> _RECORD EXTRACTS_:
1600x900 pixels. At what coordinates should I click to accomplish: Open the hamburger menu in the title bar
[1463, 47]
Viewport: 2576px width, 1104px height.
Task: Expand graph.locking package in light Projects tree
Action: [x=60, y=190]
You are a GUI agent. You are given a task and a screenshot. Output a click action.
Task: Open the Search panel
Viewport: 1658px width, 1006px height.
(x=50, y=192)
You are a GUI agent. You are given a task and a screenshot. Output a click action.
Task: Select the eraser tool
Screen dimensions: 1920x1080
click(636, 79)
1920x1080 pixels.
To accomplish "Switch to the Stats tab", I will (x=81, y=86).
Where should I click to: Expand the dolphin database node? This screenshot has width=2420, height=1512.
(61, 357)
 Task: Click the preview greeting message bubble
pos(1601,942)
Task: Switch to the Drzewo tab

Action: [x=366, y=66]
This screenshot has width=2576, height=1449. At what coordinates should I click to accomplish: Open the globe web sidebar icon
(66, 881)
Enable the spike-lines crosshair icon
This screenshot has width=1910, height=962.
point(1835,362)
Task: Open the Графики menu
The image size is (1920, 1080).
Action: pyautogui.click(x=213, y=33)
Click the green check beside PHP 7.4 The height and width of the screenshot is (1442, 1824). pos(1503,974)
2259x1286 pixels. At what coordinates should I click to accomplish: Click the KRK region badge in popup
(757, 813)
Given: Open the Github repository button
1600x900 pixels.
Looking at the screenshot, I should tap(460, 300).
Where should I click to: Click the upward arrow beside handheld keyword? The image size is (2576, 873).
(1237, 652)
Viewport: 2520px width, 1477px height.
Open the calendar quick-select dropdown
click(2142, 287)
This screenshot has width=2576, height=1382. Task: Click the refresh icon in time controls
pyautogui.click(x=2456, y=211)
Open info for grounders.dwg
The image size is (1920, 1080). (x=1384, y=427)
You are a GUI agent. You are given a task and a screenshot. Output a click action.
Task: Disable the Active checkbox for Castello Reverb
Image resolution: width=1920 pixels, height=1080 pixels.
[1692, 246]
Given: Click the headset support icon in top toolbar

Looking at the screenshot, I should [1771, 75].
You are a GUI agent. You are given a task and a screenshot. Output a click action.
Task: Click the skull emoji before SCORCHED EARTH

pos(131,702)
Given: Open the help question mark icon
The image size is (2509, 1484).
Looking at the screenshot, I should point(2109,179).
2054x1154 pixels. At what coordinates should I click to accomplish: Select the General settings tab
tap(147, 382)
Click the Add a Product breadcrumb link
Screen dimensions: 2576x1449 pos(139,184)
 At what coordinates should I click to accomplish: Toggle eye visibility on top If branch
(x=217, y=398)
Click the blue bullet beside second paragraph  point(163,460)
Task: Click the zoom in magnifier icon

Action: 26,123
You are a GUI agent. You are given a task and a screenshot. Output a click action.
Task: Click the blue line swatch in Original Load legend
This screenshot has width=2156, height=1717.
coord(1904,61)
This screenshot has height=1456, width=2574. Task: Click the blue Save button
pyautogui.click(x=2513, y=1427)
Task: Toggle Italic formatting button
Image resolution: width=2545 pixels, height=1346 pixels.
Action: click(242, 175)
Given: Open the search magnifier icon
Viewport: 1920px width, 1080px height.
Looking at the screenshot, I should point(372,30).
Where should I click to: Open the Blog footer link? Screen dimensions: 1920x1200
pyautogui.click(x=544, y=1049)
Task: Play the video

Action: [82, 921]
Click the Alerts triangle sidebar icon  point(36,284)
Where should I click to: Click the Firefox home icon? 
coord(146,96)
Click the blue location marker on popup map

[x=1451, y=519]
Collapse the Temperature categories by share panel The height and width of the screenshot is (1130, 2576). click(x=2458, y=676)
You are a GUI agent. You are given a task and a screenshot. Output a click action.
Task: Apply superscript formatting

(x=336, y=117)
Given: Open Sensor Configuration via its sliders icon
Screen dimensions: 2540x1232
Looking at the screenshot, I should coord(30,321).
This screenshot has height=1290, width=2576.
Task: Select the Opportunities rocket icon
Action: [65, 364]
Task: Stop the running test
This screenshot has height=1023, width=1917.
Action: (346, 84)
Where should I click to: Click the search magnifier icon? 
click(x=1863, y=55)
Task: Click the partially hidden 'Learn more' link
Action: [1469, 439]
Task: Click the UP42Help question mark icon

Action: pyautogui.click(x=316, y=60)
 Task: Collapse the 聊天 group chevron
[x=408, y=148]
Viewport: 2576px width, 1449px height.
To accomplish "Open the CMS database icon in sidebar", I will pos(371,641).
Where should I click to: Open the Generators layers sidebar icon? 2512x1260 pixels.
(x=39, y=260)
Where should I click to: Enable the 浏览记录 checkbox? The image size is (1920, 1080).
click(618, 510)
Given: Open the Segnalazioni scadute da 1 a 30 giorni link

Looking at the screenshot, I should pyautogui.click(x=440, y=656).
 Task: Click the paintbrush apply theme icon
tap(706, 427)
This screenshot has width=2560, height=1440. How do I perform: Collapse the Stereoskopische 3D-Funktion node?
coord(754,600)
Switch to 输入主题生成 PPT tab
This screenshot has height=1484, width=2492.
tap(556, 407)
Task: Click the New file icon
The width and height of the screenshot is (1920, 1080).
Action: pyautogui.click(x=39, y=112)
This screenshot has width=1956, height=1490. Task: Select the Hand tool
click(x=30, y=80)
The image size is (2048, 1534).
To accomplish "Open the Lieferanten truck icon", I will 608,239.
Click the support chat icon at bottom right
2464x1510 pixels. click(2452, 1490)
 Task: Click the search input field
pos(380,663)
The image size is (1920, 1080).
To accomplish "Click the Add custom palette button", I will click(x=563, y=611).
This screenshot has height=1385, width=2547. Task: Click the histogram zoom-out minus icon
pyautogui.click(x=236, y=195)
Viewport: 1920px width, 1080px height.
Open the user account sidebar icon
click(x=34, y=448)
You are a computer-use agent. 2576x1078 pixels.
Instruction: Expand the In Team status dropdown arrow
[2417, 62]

> _WORK INSTRUCTION_: Locate "Click the support chat icon at bottom right" in the data above. Then repeat, exactly, its line and each line after it through the last, adding nothing.

> _SOLUTION TO THIS PROBLEM_:
Click the support chat icon at bottom right
2464x1510 pixels. click(2452, 1490)
 Task: Click the search input field
pos(380,663)
The image size is (1920, 1080).
To accomplish "Click the Add custom palette button", I will click(x=563, y=611).
This screenshot has height=1385, width=2547. Task: Click the histogram zoom-out minus icon
pyautogui.click(x=236, y=195)
Viewport: 1920px width, 1080px height.
Open the user account sidebar icon
click(x=34, y=448)
You are a computer-use agent. 2576x1078 pixels.
Instruction: Expand the In Team status dropdown arrow
[2417, 62]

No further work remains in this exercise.